Creating and Using Templates with InDesign, Part 1: Guidelines

Templates come in handy when working on design projects that use the same basic composition. Some examples are newsletters, magazines, or advertisements that have to maintain a certain size and layout.  InDesign allows you to create page layouts and then save those layouts as templates quite easily. Today we will talk about adding guidelines and paragraph styles to a page layout in order to really take advantage of what InDesign has to offer in this realm. We’ll create a template for a basic magazine page layout.



Here we have an example of what can be accomplished. 

Designing layouts for a magazine can be tedious and time consuming without templates. Having to set up the parameters of the page for each article can take a lot of time. It only makes sense to create a basic page template that can be used as a base to every page design. In Part 1 of the three part series of designing templates in InDesign, we’ll cover creating and using guidelines.

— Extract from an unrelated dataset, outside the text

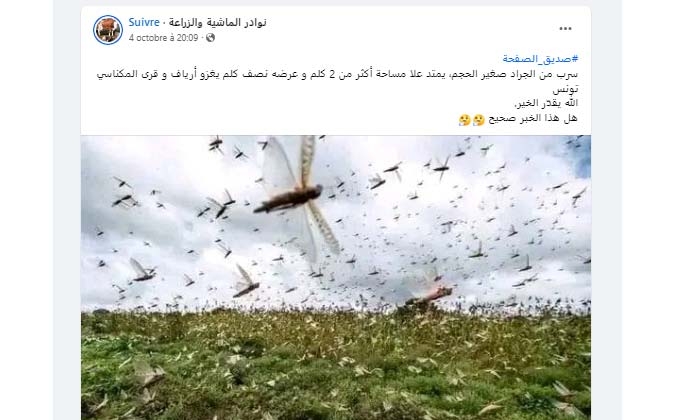Click the flying locust at the photo's left edge
Viewport: 675px width, 420px height.
tap(142, 270)
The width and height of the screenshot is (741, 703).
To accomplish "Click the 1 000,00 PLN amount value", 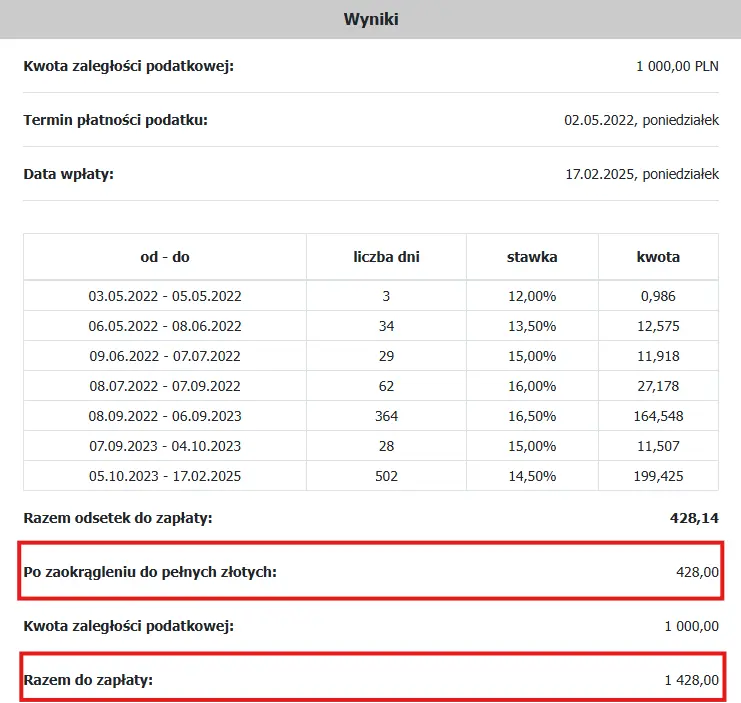I will (677, 67).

For this tutorial I am using InDesign CS6 and a Mac, but you can use InDesign as old as CS4 and a PC for the same purposes.

There are a few things that need to be considered before starting on a template. In the example of a magazine, the first thing to be aware of is page size. We’ll consider that most magazines seem to be the standard letter size of 8.5” x 11.” This is a good place to start.

To begin. launch InDesign. Choose the standard letter size, Letter. InDesign automatically sets the page margins to 3p0, but we’ll be making our own margins, so set the page margins to zero.  Leave everything else on default and press Okay.

new document


The first thing we’ll want to do is turn on the rulers, if they aren’t already on. Rulers can be found on the Menu Bar under View.

show rulers

Next, just to make things easier in this case, we’ll change the rulers from Picas (default) to Inches. Right-click on the top ruler and choose Inches. Do the same with the side ruler.

add inches


Next, we’ll make our own margins. But, before we start drawing guidelines on our page, we’ll want to be sure that we draw them on our master page so we’ll be sure that every page in our document page has the same guidelines. To switch to the master page, open the Pages Panel from the dock, or find it on the Menu Bar under Window.

pages panel

In the Pages Panel, the master page exists in the top section and the document page exists in the bottom section. Notice we are currently on the document page because in the Pages Panel, the document page is blue. We’ll want to navigate to the Master page by simply double-clicking on the Master Page icon.

master page


Now we can start drawing our guidelines. To draw a guideline, you simply press and drag from the ruler and let go when you have reached the point at which you want the guide to exist. Press and drag guidelines .375 inch from each edge of the page.


Notice how the guideline is existing inside the parameters of the page. This will keep the guideline inside the page, which seems cleaner to me. If you have difficulty with lining up the guideline to exactly .375, you can always type the number in the x coordinate box (left hand corner) on the Control Panel, below the Menu Bar. For the right side of the page, you can type in 8.125 (this is 8.5 minus .375). The top guideline would be .375, but in the y coordinate box instead of the x. The bottom guideline would be 10.625. Look at that! We are using those math skills!


We’ve now got some perfect margins for our page! Let’s change the color of these guidelines so that when we start adding other guidelines we won’t be confused by cyan lines all over the place. Changing the color of a guideline is simple. You just need to select the guideline with the selection tool. If you can’t select the guideline, make sure to uncheck Lock Guides under View on the Menu Bar, Grids & Guides. Once the guidelines are select, find the option to change the color of the guidelines in Ruler Guides, under Layout on the Menu Bar.

ruler guides




guide color

Here we see the Ruler Guides dialogue box and the numerous colors InDesign allows us to assign to each guideline. Choose a color and select Okay. Deselect the guidelines on the page and see how the color has changed! We can now copy all the guidelines and paste the to the second page. Copying and pasting guides is just like copying and pasting an object. You just have to make sure you line them up just right.

red guides


Red guidelines!

copy and paste

Copy and Paste can be a little difficult with guidelines.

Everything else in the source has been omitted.